Task brief: Your copy should begin at the line containing "The image size is (617, 331)." and end at the last line of the records; transcribe those lines exactly and leave out every picture.

++++ Records shown ++++

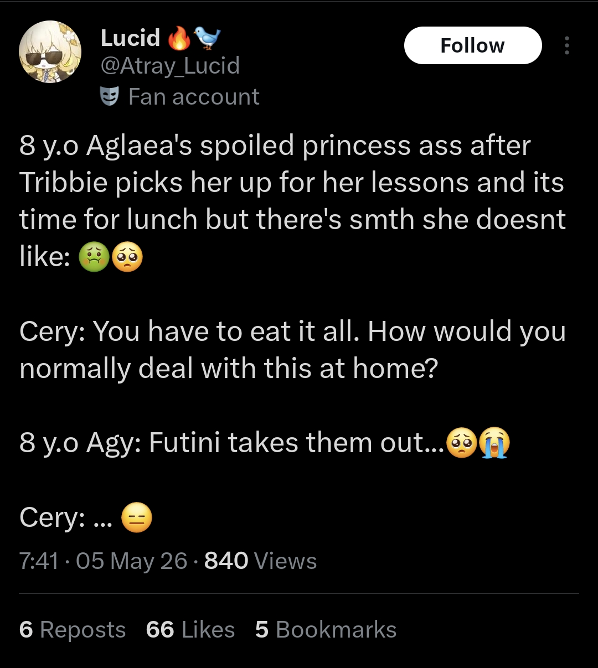
Task: Click the blue bird emoji beside name
Action: click(207, 38)
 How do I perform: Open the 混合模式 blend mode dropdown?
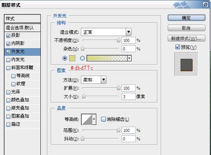(106, 32)
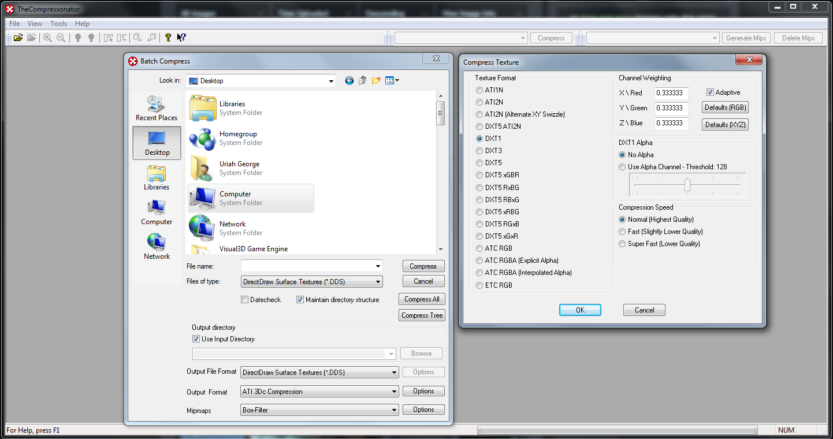This screenshot has width=833, height=439.
Task: Expand the Files of type dropdown
Action: tap(378, 282)
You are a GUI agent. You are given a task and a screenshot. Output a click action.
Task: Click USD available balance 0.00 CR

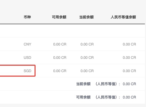point(60,57)
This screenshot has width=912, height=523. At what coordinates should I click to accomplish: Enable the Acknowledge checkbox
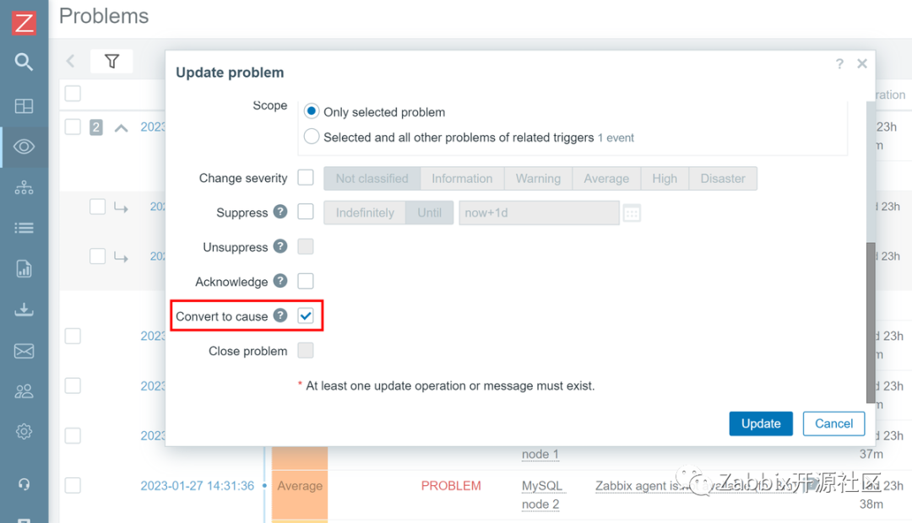tap(306, 282)
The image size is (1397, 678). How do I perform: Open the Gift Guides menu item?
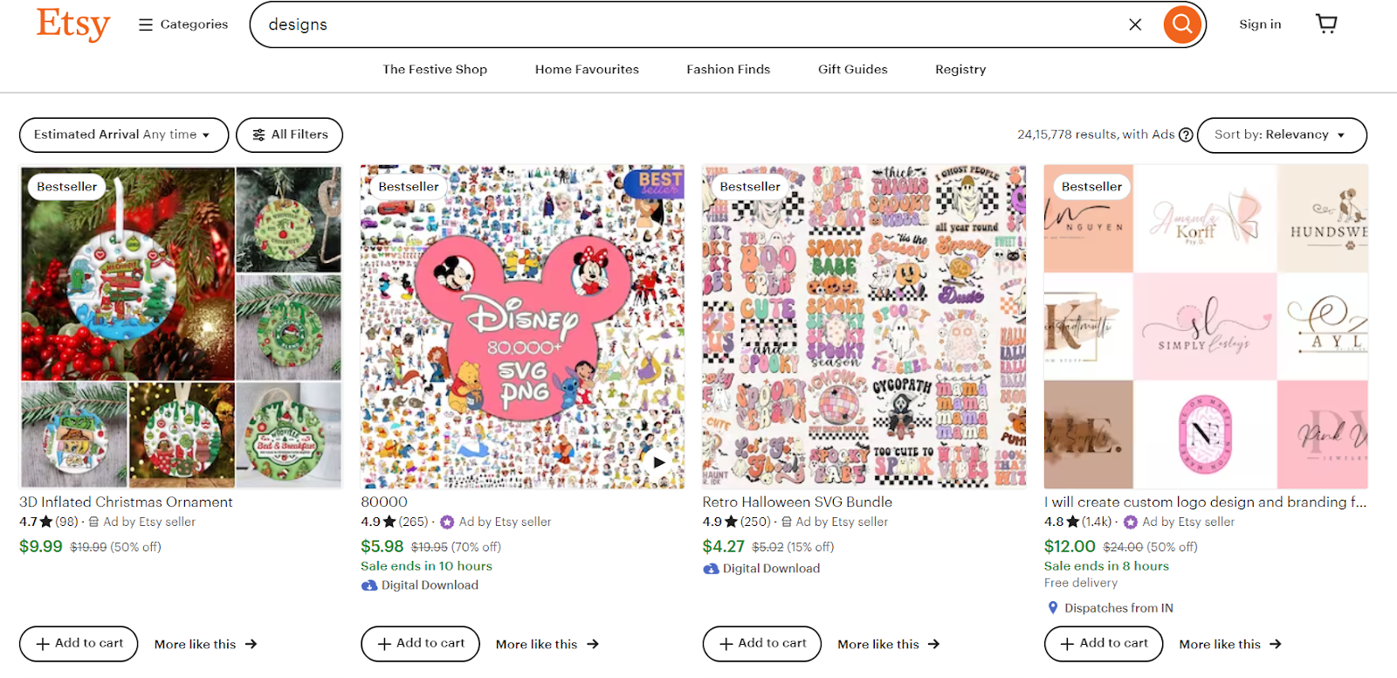pos(852,69)
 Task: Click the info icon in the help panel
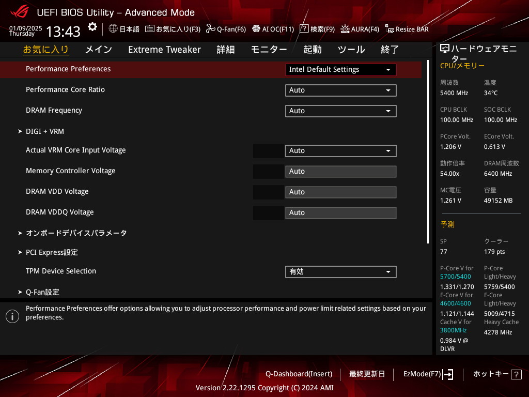tap(12, 316)
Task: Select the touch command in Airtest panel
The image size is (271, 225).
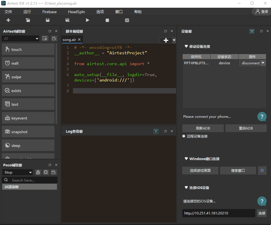Action: pos(28,49)
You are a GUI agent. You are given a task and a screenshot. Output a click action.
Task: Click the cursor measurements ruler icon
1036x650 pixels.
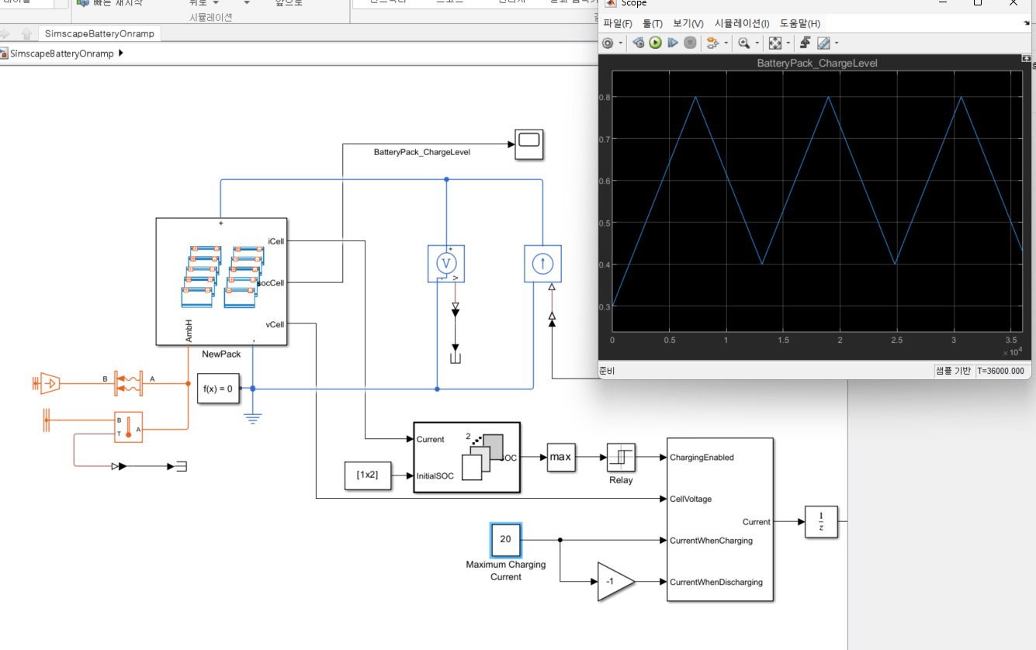tap(823, 43)

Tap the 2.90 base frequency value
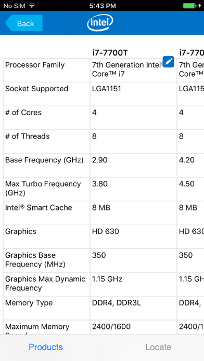coord(100,160)
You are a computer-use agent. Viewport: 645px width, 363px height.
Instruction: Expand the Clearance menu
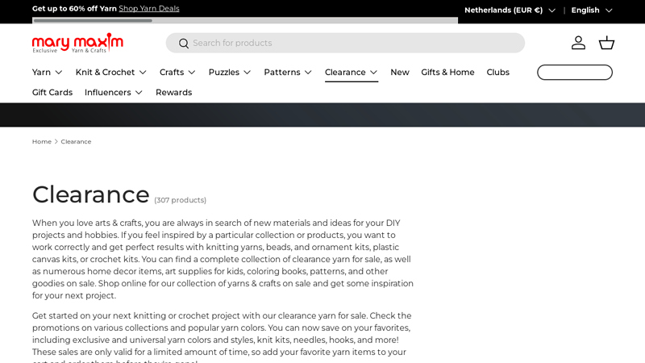point(351,73)
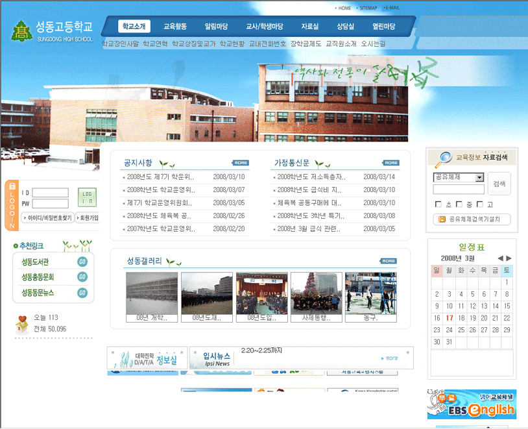Check the 중 checkbox
Viewport: 528px width, 429px height.
pos(459,204)
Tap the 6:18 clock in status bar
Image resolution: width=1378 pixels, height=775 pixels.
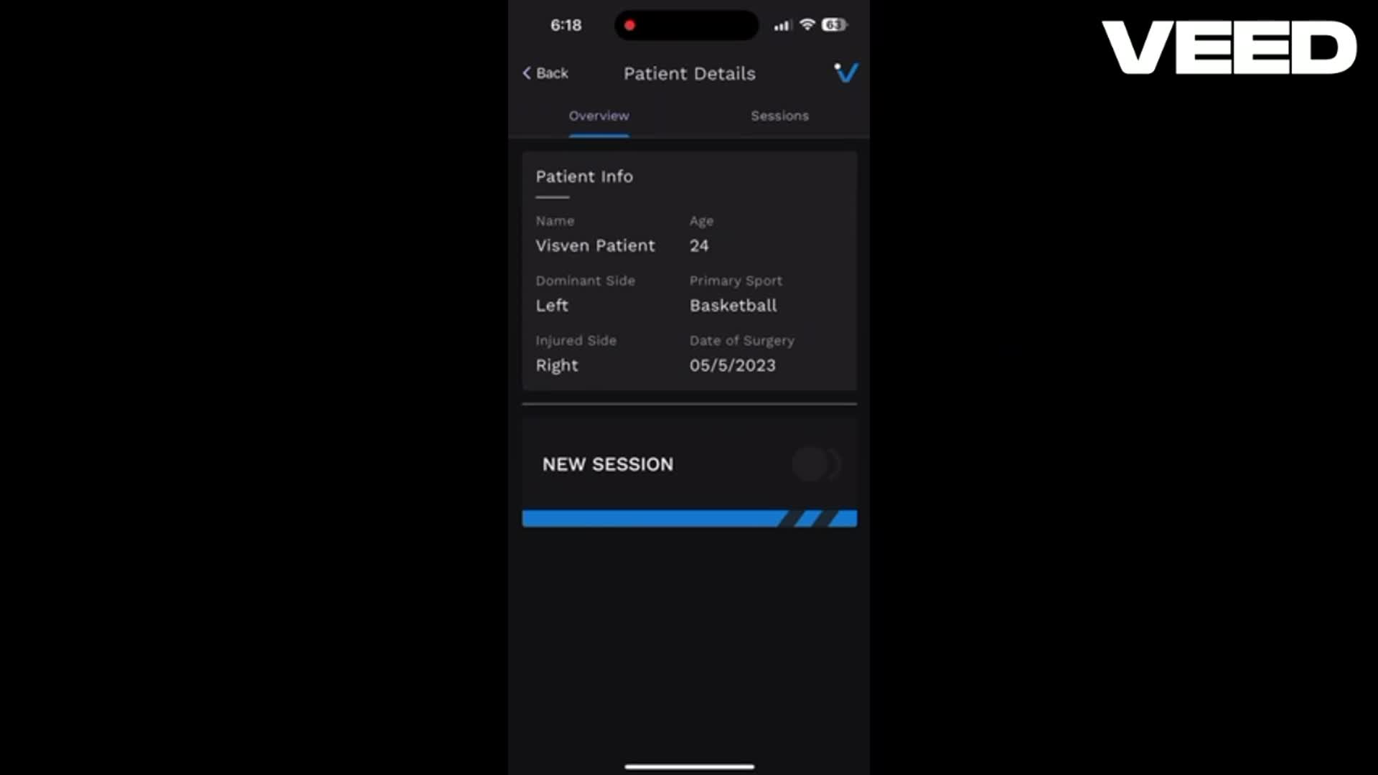566,25
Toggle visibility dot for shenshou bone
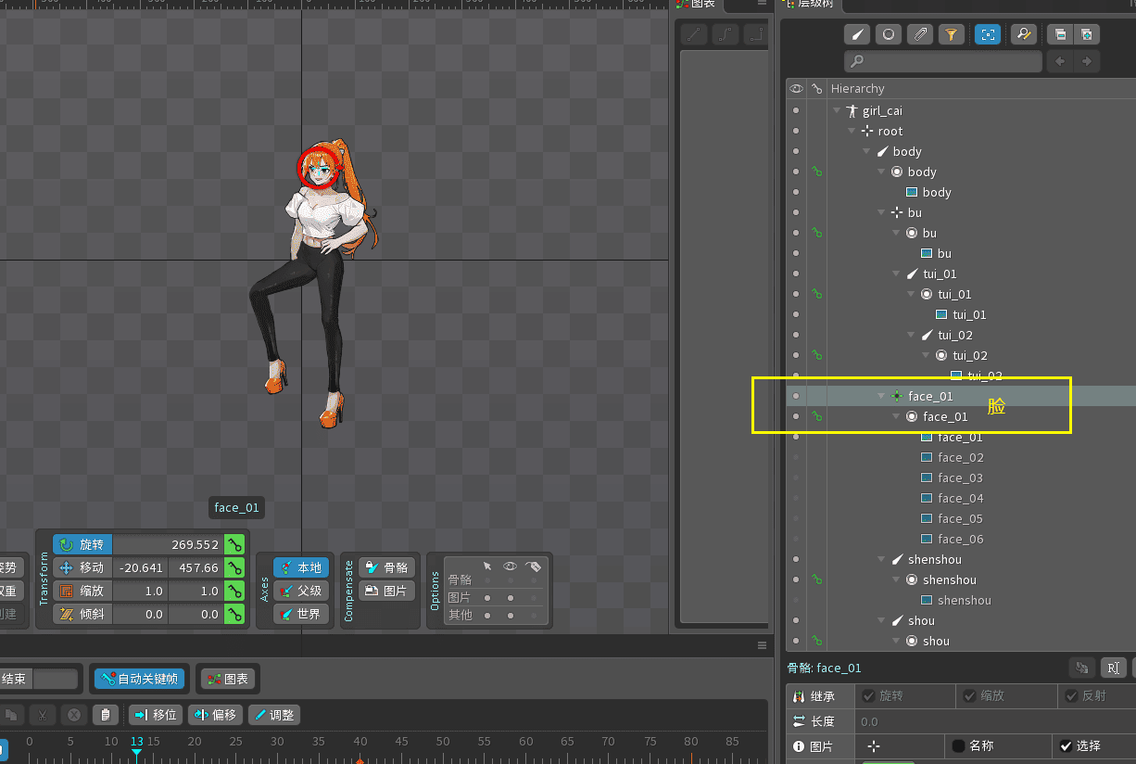Screen dimensions: 1136x764 pyautogui.click(x=796, y=559)
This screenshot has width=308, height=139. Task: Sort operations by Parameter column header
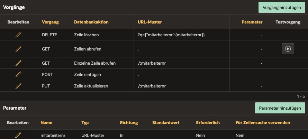pos(252,22)
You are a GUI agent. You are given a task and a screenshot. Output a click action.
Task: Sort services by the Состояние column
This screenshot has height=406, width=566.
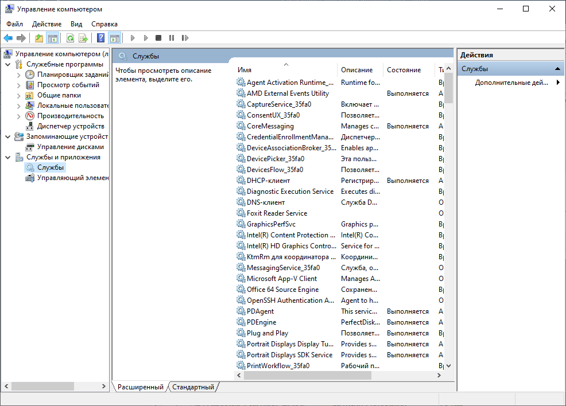(404, 70)
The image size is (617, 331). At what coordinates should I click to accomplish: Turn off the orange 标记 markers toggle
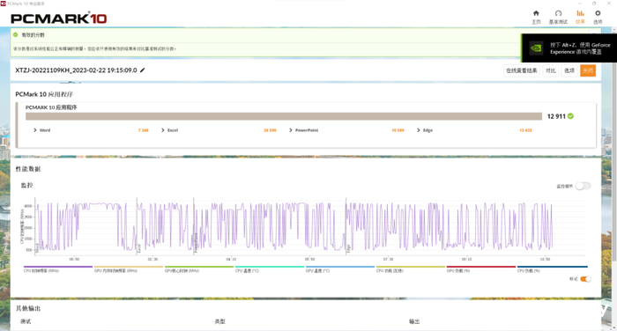point(585,279)
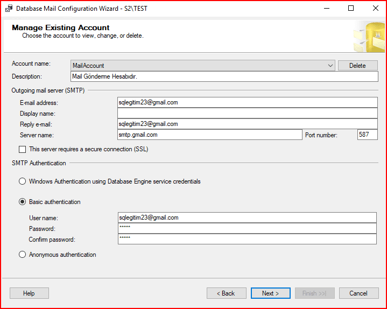Go back with the Back button
Viewport: 387px width, 309px height.
coord(226,293)
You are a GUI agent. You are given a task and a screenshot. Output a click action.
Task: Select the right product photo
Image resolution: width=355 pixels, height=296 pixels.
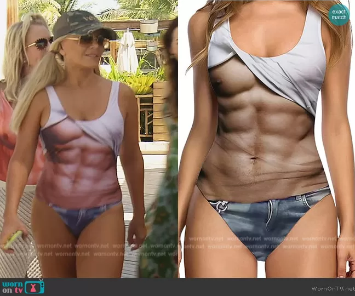266,137
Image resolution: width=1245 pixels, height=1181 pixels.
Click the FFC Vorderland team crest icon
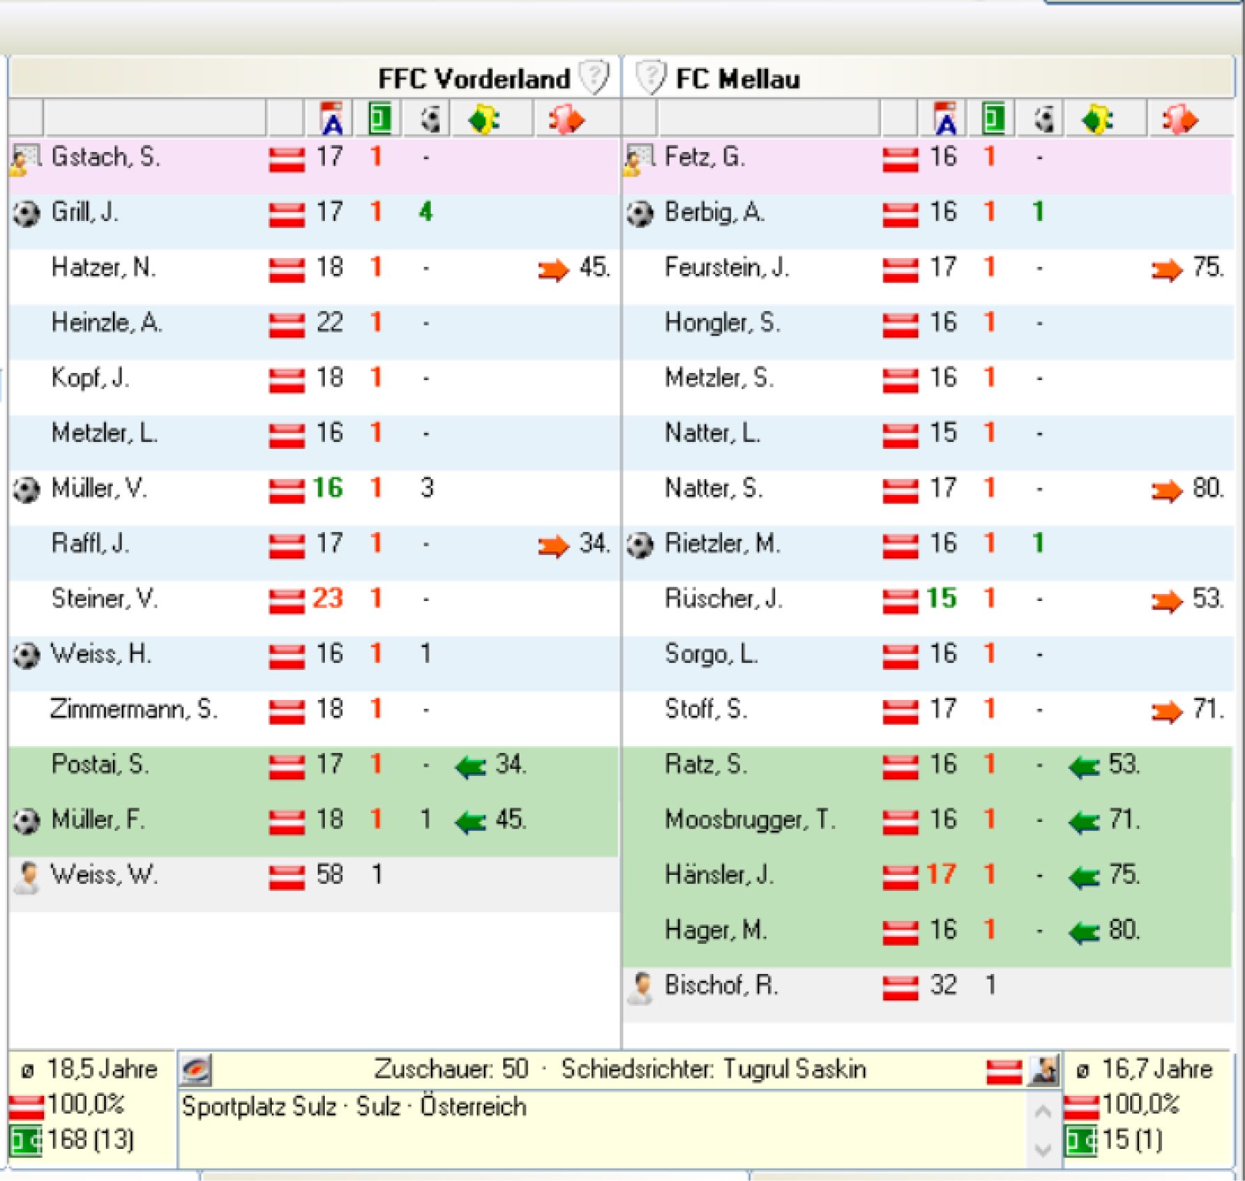pos(594,77)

++++

Written reply:
The image size is (617, 331). At what coordinates should I click to accomplish: Turn off the orange 标记 markers toggle
point(585,279)
Go back with the Back button
Viewport: 387px width, 309px height.
coord(226,293)
You are a GUI agent. You are given a task and a screenshot. Output a click action.
Task: Select the right product photo
Image resolution: width=355 pixels, height=296 pixels.
266,137
Image resolution: width=1245 pixels, height=1181 pixels.
Click the FFC Vorderland team crest icon
pos(594,77)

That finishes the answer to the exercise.